А Степушку уже трясло, впервые такое невольное желание, похожее на наваждение, накатило на душу:
– Двадцать пять рублей даю. Скажи, как мать мою зовут!
– Помогите, убивают! – закричала старуха, упираясь рукою в грудь, но Степушкины пальцы мертво заледенели на ее плече. Парень понимал, что глупость творит, белены объелся, раз бабку старую треплет, но, однако, упорно вглядывался в опустевшие, размытые слезой чужие глаза, отыскивая в их глубине неведомую колдовскую силу. Но ничего не разглядел в белесой тающей мути, за дрожким бабьим испугом: ничего не было в них, пусто... За спиной скрипнул автобус, и, очнувшись, Степушка мгновенно пехнулся в дверь. Перед глазами сдвинулась улица, старуха неловко оправляла на груди плюшевый жакет, и лишь красавица цыганка все так же лениво плевала семечками, и грязная шелуха гусеницей повисла на клюквенно-ярких ее губах. Отчего-то подумалось: «Холодина такая, а она в кофте одной. И не мерзнет ведь». Спина взмокла под пиджаком, но пошевелиться, устойчивее примоститься было стыдно: чудилось, что все в автобусе оглядывают его небрежно и шушукаются. Украдкой глянул вниз, приоткрыл кулак: там, в потной глубине, похожая на мятый лоскут, слиплась четвертная, последняя в его городском житье, которую он так шально и глупо собирался только что спустить на ветер. Вздохнул с облегчением, грудь расправил, меж ног сунул красный фибровый чемоданчик, вспомнил, что скоро с дружками опустошит бутылочку, разогреется винцом, – и окончательно скинул недавнее больное наваждение.

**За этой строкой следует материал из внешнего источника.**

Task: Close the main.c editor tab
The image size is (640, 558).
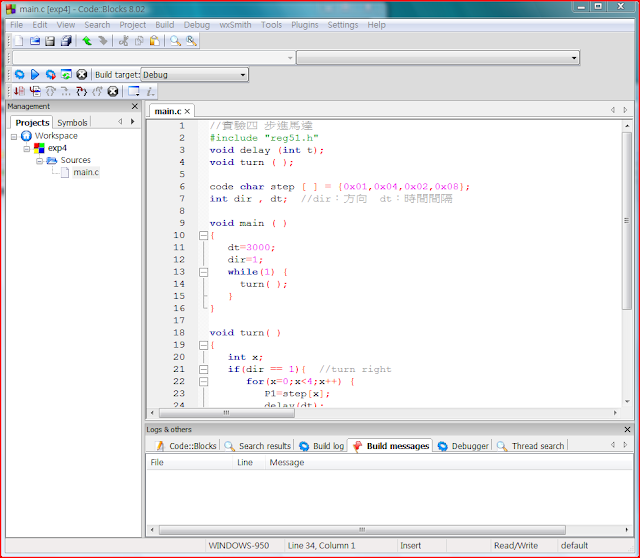Action: 187,111
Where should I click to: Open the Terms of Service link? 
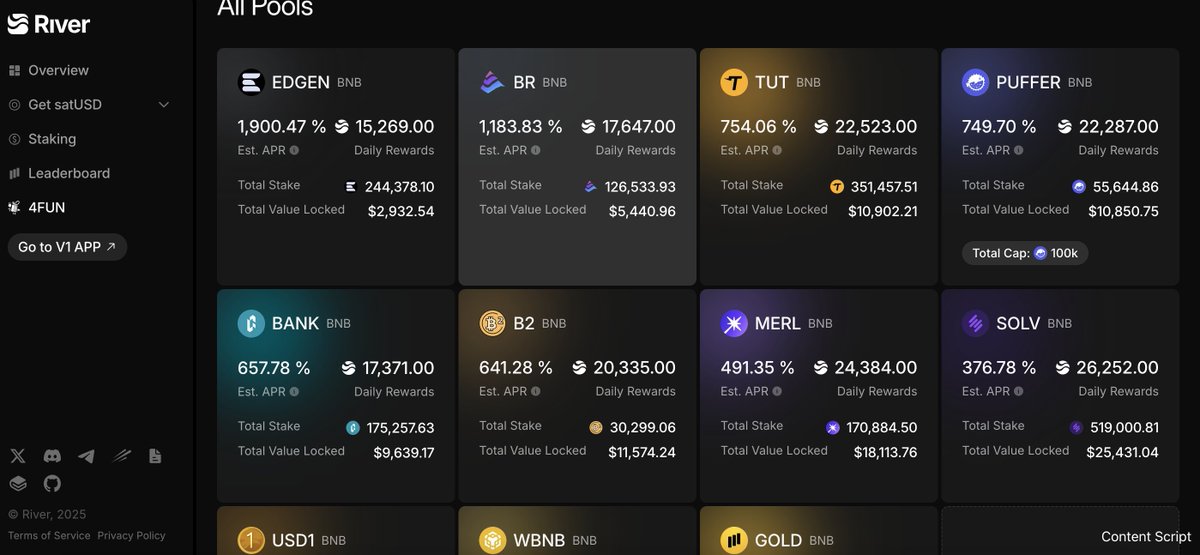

Но тут неожиданно из глубины автобуса позвали: «Сте-па-а». Вздрогнул, оглянулся торопливо, сразу не находя знакомого лица и оттого теряясь. А Милка, давняя любовь, сидела, оказывается, за его спиной, но поди признай ее в этом птичьем новомодном обличье. Прежние латунной рыжины волосы ныне словно бы осыпаны остывшим пеплом (покрас такой) и высоко начесаны над мелконьким лбом; обычно блестящие глаза вылиняли и, обведенные зеленой тушью, выглядывают зверовато и кажутся выгоревшими до пустоты; и только нос, остренький, припудренный, с круто вздернутыми черными ноздрями, – ранешний, Милкин, независимый. Внимательно просмотрел Степушка давнюю любовь и невольно решил: его жена намного красивей. Эта мстительная мысль успокоила его и возвысила в собственных глазах.
– Чего уставился, забыл?
– Ладно, чего там... Не думал вот так увидеть.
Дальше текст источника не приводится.